## What you have to do
Restate word for word the entries below, starting at the line with "This screenshot has width=1568, height=343." and ending at the line with "Given: Click the Guardar button". Keep both end lines and omit the pictures.

## Stored data
━━━━━━━━━━━━━━━━

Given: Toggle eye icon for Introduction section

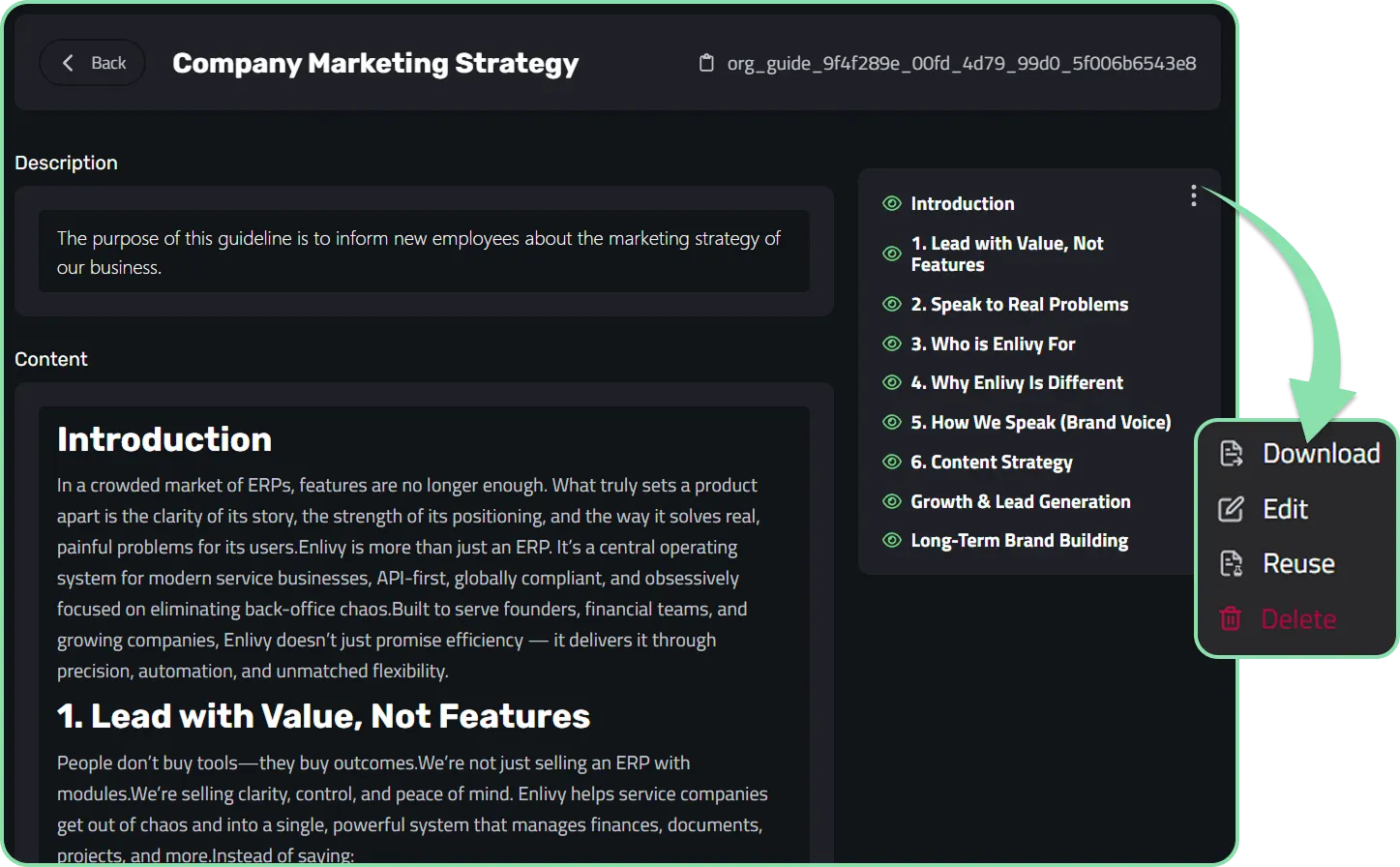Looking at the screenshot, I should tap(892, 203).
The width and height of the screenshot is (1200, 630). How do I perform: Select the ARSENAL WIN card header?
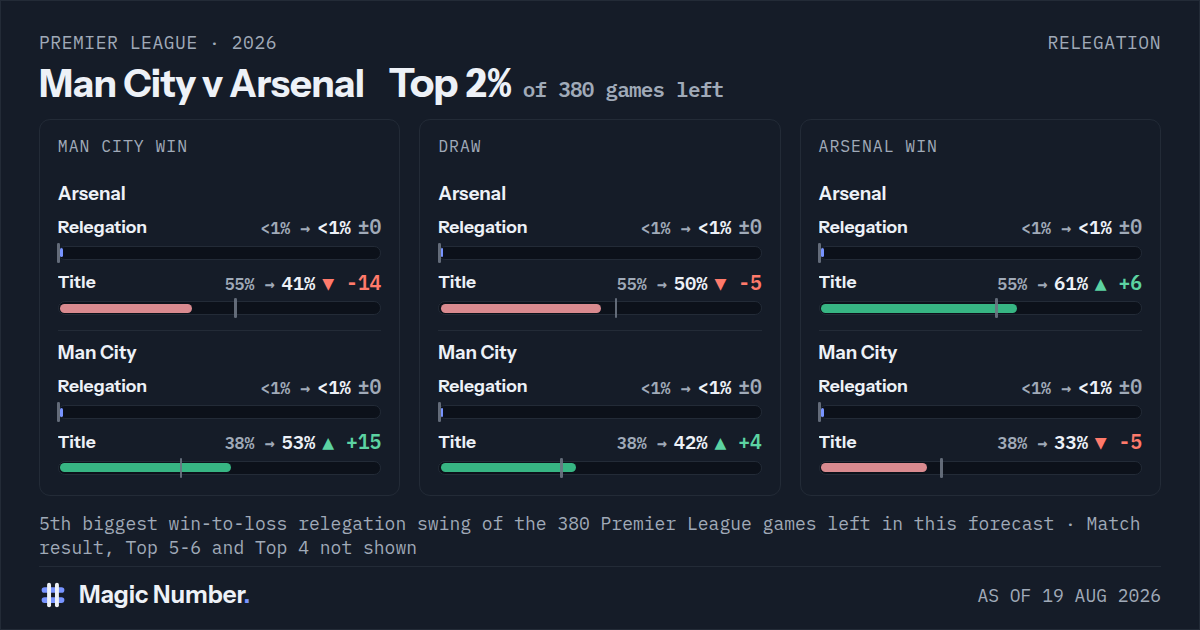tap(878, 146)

━━━━━━━━━━━━━━━━

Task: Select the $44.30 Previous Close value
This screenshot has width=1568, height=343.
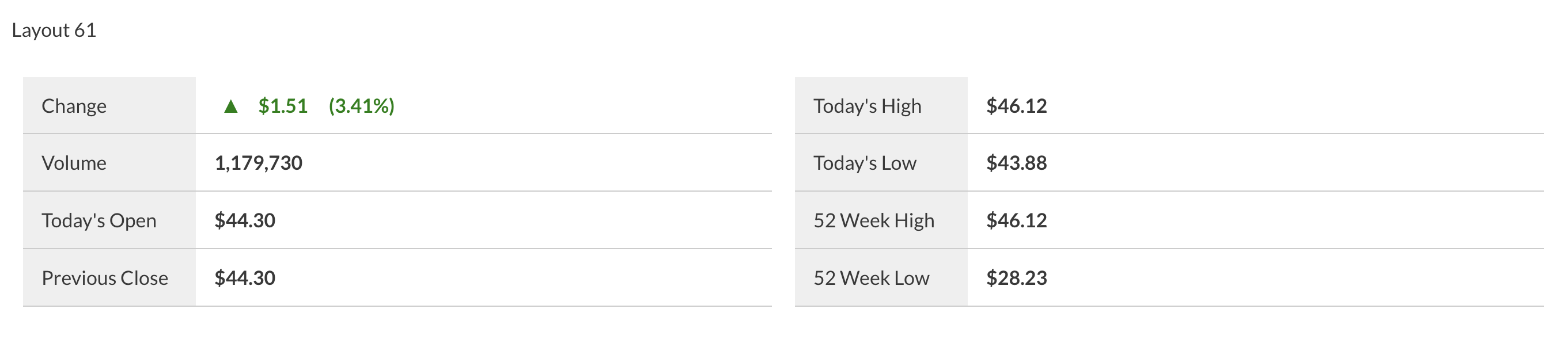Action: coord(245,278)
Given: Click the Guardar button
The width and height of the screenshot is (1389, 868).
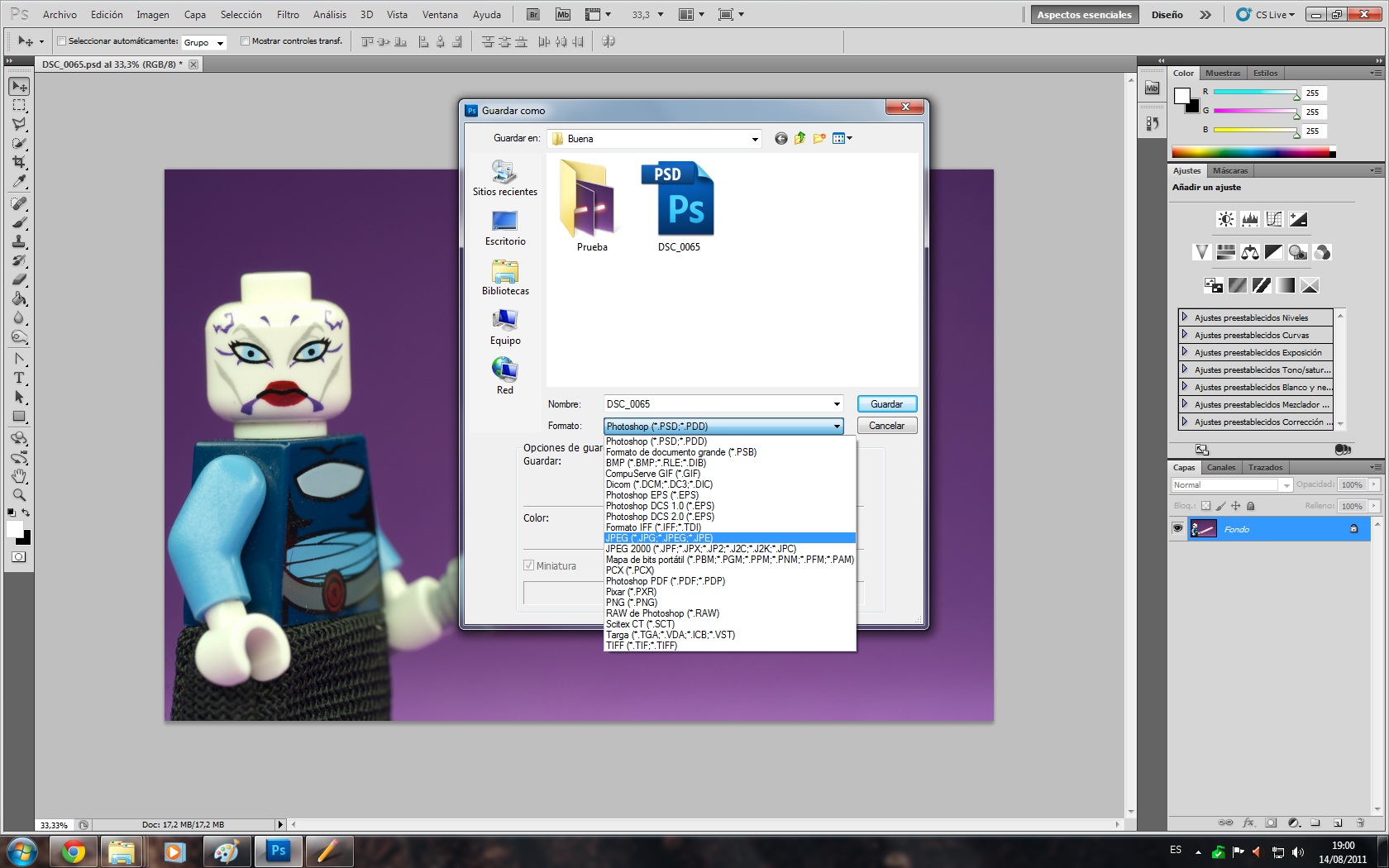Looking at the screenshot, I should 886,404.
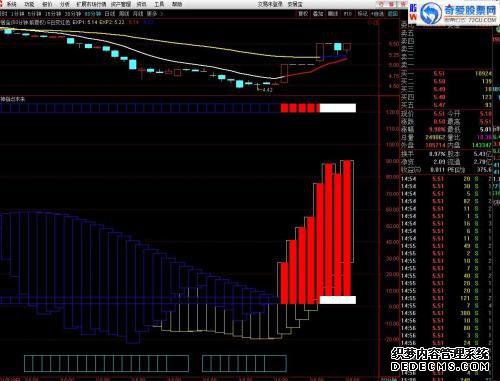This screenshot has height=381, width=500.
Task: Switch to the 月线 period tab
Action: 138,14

━━━━━━━━━━━━━━━━

## Solution to this exercise
This screenshot has width=1568, height=343.
Action: coord(245,278)
Given: Click the Guardar button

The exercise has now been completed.